Adjusted non-interest expenses were $446 million, up 5.4% from the prior-year quarter.

Efficiency ratio (non-GAAP) was 60.8%, up from 60.2% in the prior-year period. A rise in the efficiency ratio indicates a decrease in profitability.

As of Dec 31, 2021, net loans held for investment were $50.3 billion, up marginally from $50.2 billion at the prior quarter’s end. Total deposits were $82.8 billion, up 6.3% sequentially.

Credit Quality: A Mixed Bag

The ratio of non-performing assets to loans and leases, as well as other real estate owned, contracted 16 bps year over year to 0.53%. In the reported quarter, the company recorded net loan and lease charge offs of $1 million, down from $15 million in the prior-year quarter.

Provision for credit losses was $25 million against a benefit of $67 million in the year-earlier quarter.

Capital & Profitability Ratios Deteriorate

Tier 1 leverage ratio was 7.2% as of Dec 31, 2021 compared with 8.3% recorded at the end of the prior-year quarter. Tier 1 risk-based capital ratio of 10.9% decreased from 11.8%.

At the end of the reported quarter, return on average assets was 0.92%, down from 1.14% as of Dec 31, 2020. Also, return on average tangible common equity was 13.4%, down from 17.8% witnessed in the year-ago quarter.

Share Repurchase Update

The company repurchased 5 million shares for $325 million in the reported quarter.

Outlook

Management has provided the outlook for financial performance for the fourth quarter of 2022 on a year-over-year basis. The quarters in between are subject to normal seasonality.

Loans (excluding paycheck protection program or PPP loans) are expected to witness moderate growth. This will be driven by moderate to strong growth in home equity, municipal, commercial & industrial (C&I) and owner-occupied loans, and stable to moderate growth in oil & gas, commercial real estate (CRE) loans. The company expects further shrinking of the PPP portfolio.

Partly due to the quantitative tapering by the Fed, deposit growth is not expected to remain as strong as the recent quarters.

NII (excluding PPP loan income and assumes no change in interest rates) is projected to increase. Any hike in interest rates is expected to be additive to NII outlook.

Customer-related fees (excluding securities gains and dividends) are expected to grow slightly.

On the cost front, adjusted non-interest expenses are likely to increase moderately.

As the company plans to allocate a large portion of capital generated to support balance sheet growth, share repurchases are likely to be relatively less than recent quarters.

How Have Estimates Been Moving Since Then?

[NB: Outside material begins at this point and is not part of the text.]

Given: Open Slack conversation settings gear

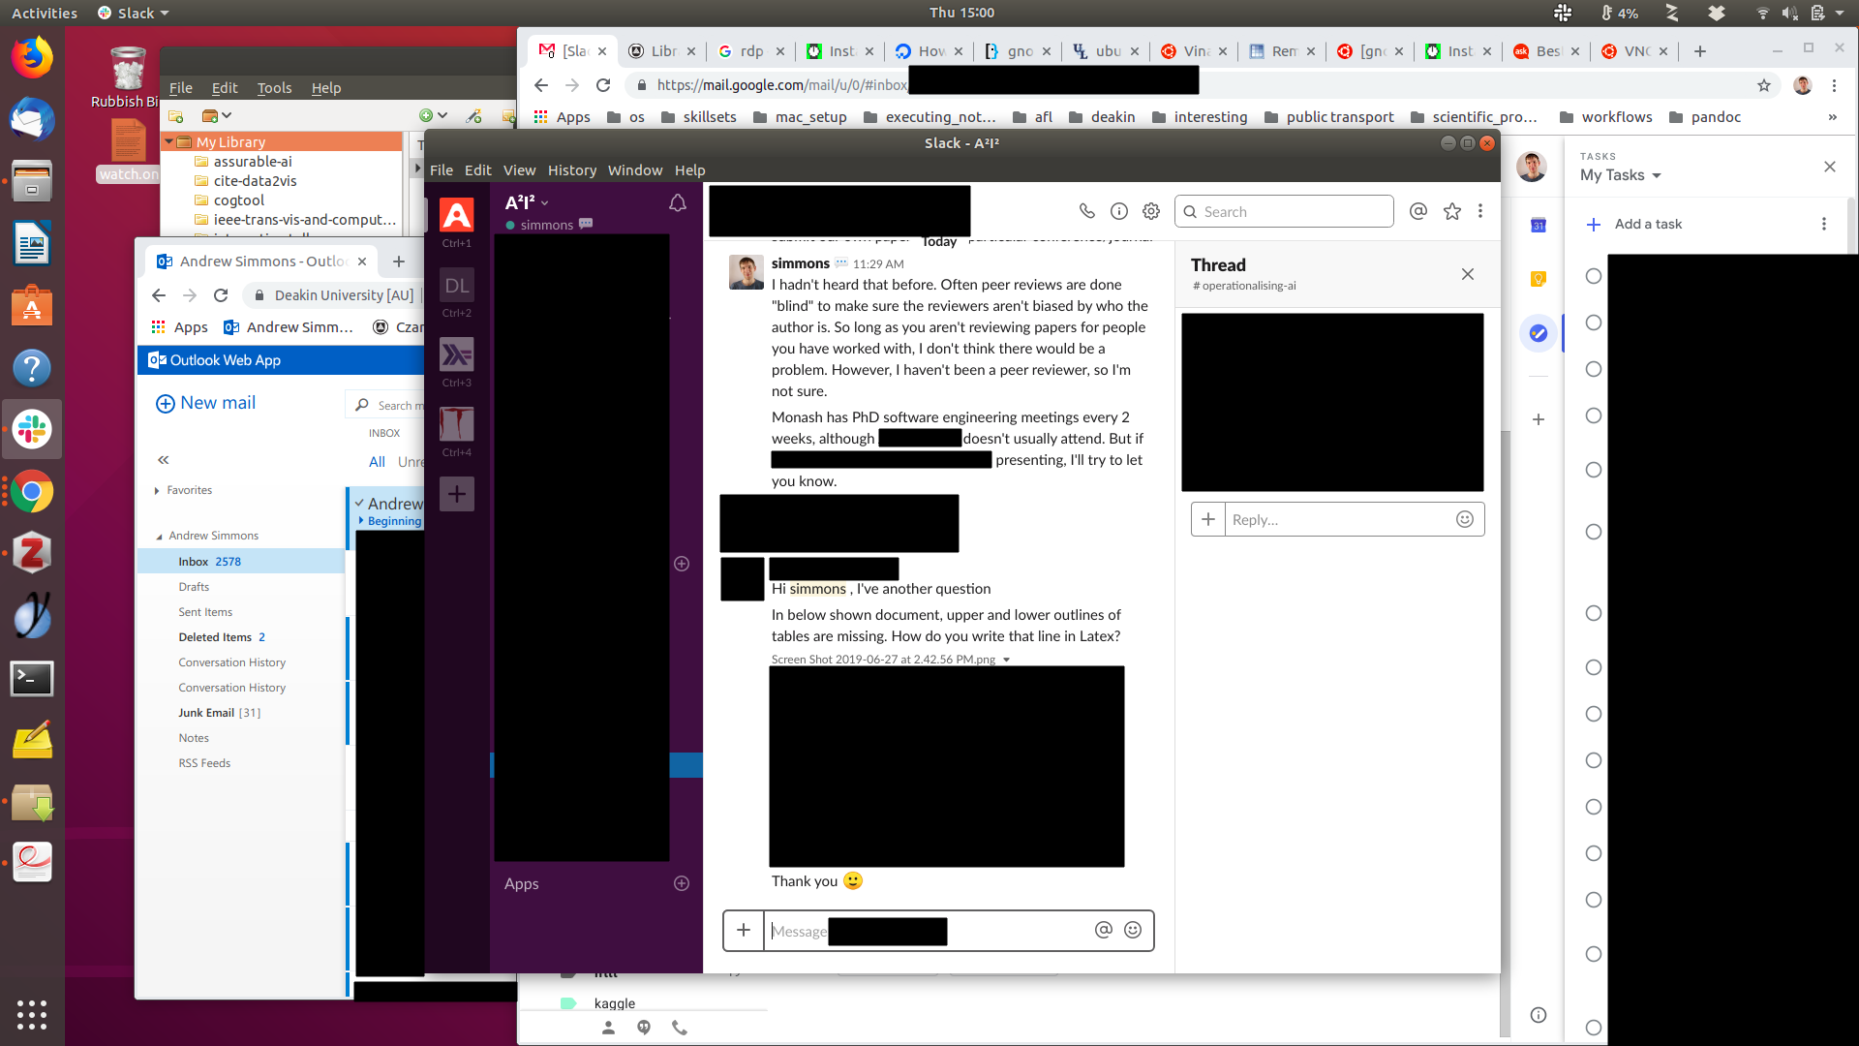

In the past month, investors have witnessed an upward trend in estimates revision.

VGM Scores

At this time, Zions has a poor Growth Score of F, however its Momentum Score is doing a lot better with a B. However, the stock was allocated a grade of F on the value side, putting it in the bottom 20% quintile for this investment strategy.

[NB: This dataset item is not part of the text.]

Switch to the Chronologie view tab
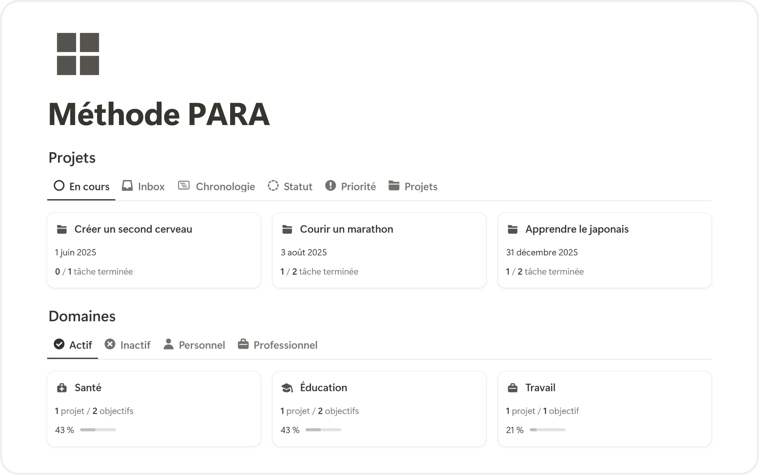 (x=225, y=186)
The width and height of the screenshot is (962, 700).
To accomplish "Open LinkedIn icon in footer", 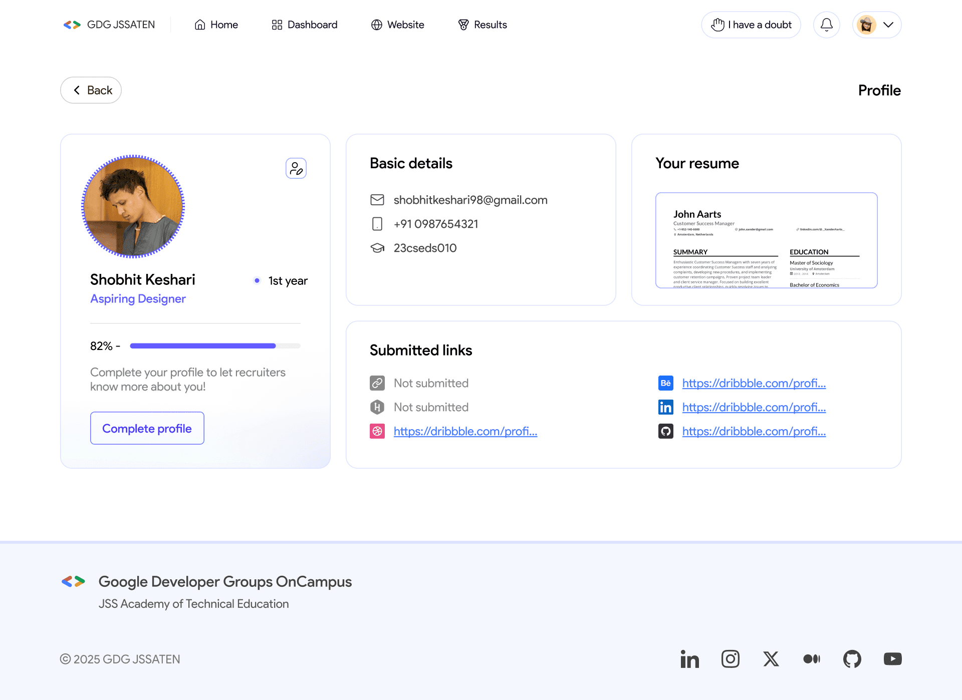I will [689, 659].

Overall, the stock has an aggregate VGM Score of F. If you aren't focused on one strategy, this score is the one you should be interested in.

Outlook

Estimates have been broadly trending upward for the stock, and the magnitude of these revisions indicates a downward shift. It comes with little surprise Zions has a Zacks Rank #1 (Strong Buy). We expect an above average return from the stock in the next few months.